* _Work task_: The expected result is the material below, reproduced exactly from its first line through the line containing "2023年12月 (381, 371)".

* _Extracted data_:
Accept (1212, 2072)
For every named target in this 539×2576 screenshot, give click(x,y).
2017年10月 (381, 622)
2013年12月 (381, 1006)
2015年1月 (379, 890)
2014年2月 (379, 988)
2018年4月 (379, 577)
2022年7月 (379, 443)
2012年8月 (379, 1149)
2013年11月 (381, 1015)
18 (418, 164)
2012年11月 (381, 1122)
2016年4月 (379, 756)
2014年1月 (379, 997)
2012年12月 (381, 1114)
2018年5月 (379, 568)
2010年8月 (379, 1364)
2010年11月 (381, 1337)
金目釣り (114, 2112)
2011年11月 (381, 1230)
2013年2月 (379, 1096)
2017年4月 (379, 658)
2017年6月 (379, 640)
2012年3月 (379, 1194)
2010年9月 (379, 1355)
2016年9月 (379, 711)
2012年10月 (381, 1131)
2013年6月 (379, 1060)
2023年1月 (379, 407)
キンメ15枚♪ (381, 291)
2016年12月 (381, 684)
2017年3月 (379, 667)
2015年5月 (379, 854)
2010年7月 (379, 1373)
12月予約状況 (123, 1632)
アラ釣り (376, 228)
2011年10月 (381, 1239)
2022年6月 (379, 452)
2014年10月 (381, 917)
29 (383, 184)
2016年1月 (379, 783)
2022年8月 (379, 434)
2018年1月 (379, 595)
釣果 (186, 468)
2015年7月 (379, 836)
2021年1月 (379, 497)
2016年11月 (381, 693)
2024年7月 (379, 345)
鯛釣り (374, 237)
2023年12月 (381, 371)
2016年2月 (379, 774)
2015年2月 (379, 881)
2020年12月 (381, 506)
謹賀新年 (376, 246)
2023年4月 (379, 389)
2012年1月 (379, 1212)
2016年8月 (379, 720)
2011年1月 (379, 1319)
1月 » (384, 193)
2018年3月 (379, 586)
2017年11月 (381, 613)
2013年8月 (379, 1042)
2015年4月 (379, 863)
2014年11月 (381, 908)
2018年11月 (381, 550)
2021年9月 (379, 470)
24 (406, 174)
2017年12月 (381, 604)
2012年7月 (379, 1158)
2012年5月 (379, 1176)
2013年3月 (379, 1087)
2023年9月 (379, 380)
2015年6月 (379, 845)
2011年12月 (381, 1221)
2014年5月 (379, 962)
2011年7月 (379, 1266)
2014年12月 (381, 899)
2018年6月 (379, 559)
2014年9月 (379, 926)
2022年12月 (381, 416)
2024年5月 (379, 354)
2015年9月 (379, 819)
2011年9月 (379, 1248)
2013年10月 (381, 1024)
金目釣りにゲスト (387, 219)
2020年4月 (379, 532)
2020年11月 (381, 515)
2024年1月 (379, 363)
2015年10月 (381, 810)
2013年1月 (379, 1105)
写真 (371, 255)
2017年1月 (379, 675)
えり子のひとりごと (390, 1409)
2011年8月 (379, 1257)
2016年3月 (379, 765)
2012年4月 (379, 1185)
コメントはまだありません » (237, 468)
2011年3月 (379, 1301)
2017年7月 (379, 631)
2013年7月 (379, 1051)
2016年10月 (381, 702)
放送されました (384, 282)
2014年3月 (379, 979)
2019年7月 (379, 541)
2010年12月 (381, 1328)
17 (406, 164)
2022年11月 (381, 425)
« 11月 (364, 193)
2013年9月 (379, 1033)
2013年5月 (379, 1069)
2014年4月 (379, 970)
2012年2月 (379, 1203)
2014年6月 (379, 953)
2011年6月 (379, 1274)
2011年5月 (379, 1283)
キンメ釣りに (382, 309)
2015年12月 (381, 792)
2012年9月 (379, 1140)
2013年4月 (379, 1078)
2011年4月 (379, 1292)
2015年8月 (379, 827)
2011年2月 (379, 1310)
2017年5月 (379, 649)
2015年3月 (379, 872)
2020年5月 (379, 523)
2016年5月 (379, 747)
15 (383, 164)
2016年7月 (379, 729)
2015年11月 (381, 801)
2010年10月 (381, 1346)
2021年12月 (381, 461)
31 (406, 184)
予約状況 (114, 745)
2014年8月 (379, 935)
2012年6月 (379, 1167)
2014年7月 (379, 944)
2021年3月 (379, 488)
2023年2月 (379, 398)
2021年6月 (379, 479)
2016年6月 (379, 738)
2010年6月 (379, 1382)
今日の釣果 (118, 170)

* _Reply_:
Accept (1212, 2072)
For every named target in this 539×2576 screenshot, give click(x,y).
2017年10月 (381, 622)
2013年12月 (381, 1006)
2015年1月 (379, 890)
2014年2月 (379, 988)
2018年4月 (379, 577)
2022年7月 (379, 443)
2012年8月 (379, 1149)
2013年11月 (381, 1015)
18 (418, 164)
2012年11月 (381, 1122)
2016年4月 (379, 756)
2014年1月 (379, 997)
2012年12月 (381, 1114)
2018年5月 (379, 568)
2010年8月 (379, 1364)
2010年11月 (381, 1337)
金目釣り (114, 2112)
2011年11月 (381, 1230)
2013年2月 (379, 1096)
2017年4月 (379, 658)
2017年6月 (379, 640)
2012年3月 (379, 1194)
2010年9月 (379, 1355)
2016年9月 (379, 711)
2012年10月 (381, 1131)
2013年6月 (379, 1060)
2023年1月 (379, 407)
キンメ15枚♪ (381, 291)
2016年12月 (381, 684)
2017年3月 (379, 667)
2015年5月 (379, 854)
2010年7月 (379, 1373)
12月予約状況 (123, 1632)
アラ釣り (376, 228)
2011年10月 (381, 1239)
2022年6月 (379, 452)
2014年10月 (381, 917)
29 (383, 184)
2016年1月 (379, 783)
2022年8月 (379, 434)
2018年1月 (379, 595)
釣果 (186, 468)
2015年7月 (379, 836)
2021年1月 (379, 497)
2016年11月 (381, 693)
2024年7月 (379, 345)
鯛釣り (374, 237)
2023年12月 (381, 371)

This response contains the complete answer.